Saved data entries
==================================================

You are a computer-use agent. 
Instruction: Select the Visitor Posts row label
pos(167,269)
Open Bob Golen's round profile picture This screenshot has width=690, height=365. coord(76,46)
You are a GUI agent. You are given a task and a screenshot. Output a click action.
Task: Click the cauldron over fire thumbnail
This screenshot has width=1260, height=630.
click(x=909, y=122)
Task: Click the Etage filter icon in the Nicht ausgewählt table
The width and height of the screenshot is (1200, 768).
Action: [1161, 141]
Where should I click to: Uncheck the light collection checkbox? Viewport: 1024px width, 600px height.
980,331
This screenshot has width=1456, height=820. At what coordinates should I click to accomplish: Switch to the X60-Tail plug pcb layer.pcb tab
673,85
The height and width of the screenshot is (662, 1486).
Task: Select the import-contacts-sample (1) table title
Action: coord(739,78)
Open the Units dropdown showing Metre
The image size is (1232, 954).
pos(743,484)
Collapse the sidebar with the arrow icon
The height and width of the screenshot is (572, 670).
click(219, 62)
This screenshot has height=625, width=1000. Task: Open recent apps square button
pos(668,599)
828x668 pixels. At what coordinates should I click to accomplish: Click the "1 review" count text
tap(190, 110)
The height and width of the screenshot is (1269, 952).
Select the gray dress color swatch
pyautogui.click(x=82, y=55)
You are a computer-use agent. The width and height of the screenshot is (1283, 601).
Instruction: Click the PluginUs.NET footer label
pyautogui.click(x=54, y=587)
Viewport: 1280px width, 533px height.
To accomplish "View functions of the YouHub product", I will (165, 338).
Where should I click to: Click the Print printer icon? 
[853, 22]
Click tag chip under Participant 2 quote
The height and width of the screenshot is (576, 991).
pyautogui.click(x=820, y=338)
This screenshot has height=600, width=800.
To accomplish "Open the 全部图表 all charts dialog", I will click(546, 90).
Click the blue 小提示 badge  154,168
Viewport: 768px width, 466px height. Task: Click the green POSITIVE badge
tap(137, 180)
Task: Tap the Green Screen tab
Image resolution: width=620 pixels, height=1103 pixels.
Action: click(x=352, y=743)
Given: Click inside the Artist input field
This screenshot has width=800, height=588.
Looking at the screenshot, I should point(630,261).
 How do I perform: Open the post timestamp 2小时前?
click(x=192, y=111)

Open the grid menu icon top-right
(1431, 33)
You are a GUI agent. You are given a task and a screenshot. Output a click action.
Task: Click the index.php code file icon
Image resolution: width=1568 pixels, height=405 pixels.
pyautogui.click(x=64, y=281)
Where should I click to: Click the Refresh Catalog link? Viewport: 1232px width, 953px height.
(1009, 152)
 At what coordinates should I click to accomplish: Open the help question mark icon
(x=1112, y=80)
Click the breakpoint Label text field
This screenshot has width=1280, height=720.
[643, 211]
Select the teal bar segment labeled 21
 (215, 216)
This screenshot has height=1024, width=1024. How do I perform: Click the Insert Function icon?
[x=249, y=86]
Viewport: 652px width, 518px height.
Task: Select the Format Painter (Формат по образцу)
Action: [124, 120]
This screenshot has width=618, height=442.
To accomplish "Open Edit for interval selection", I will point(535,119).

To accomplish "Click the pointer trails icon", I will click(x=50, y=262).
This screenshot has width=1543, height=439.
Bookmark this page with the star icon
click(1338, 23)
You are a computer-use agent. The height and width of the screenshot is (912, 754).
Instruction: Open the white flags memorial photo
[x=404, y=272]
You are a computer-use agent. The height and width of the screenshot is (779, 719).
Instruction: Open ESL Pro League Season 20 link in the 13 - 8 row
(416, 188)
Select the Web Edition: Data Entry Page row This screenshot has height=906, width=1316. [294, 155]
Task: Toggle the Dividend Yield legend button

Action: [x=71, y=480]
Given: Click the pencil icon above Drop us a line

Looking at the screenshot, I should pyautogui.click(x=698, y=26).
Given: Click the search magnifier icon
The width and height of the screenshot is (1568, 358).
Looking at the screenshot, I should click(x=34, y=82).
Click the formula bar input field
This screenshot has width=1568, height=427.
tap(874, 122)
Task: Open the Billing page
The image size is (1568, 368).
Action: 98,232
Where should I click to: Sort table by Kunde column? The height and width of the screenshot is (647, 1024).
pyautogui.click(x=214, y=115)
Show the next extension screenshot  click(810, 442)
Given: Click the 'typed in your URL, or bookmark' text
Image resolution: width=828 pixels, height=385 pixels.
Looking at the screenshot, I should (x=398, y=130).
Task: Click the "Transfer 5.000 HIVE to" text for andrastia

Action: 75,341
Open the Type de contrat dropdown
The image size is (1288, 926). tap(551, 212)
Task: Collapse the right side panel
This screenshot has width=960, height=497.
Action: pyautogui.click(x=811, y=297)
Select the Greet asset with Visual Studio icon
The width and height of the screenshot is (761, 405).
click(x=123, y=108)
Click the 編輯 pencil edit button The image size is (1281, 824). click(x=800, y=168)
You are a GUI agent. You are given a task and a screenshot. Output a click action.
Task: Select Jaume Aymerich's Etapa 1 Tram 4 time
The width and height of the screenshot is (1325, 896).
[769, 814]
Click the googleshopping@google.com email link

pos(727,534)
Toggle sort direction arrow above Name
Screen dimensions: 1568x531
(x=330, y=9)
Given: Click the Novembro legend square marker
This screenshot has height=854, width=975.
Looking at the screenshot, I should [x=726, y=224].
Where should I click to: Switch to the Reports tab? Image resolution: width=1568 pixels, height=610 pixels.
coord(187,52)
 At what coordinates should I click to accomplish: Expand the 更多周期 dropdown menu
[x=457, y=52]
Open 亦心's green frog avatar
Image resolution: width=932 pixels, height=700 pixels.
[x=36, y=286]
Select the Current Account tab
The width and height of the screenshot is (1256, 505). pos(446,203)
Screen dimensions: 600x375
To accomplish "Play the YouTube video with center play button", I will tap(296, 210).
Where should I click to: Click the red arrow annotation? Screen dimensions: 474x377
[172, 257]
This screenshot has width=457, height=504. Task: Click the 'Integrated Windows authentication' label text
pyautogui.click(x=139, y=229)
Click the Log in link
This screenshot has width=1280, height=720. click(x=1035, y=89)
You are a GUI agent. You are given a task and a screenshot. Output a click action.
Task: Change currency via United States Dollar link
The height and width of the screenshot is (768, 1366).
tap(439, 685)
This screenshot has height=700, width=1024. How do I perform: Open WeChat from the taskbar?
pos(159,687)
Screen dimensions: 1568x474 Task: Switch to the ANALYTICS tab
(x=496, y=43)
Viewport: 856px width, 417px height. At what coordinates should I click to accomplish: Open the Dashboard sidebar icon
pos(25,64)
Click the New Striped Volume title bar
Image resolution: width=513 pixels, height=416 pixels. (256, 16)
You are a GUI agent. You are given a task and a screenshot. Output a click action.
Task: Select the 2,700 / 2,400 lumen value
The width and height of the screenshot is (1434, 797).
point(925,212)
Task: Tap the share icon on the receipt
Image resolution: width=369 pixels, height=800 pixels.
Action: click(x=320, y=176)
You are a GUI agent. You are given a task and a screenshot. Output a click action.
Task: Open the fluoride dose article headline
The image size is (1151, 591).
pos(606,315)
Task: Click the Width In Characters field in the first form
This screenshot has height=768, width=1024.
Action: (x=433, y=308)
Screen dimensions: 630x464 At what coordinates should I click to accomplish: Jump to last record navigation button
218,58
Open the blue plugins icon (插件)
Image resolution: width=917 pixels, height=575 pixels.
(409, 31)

==================================================

__About this exercise__
Show every line in the entries where the string "will" occurs.

__Exercise answer__
To accomplish "View functions of the YouHub product", I will (165, 338).
To accomplish "Open the 全部图表 all charts dialog", I will click(546, 90).
To accomplish "Open Edit for interval selection", I will point(535,119).
To accomplish "Click the pointer trails icon", I will click(x=50, y=262).
To accomplish "Play the YouTube video with center play button", I will tap(296, 210).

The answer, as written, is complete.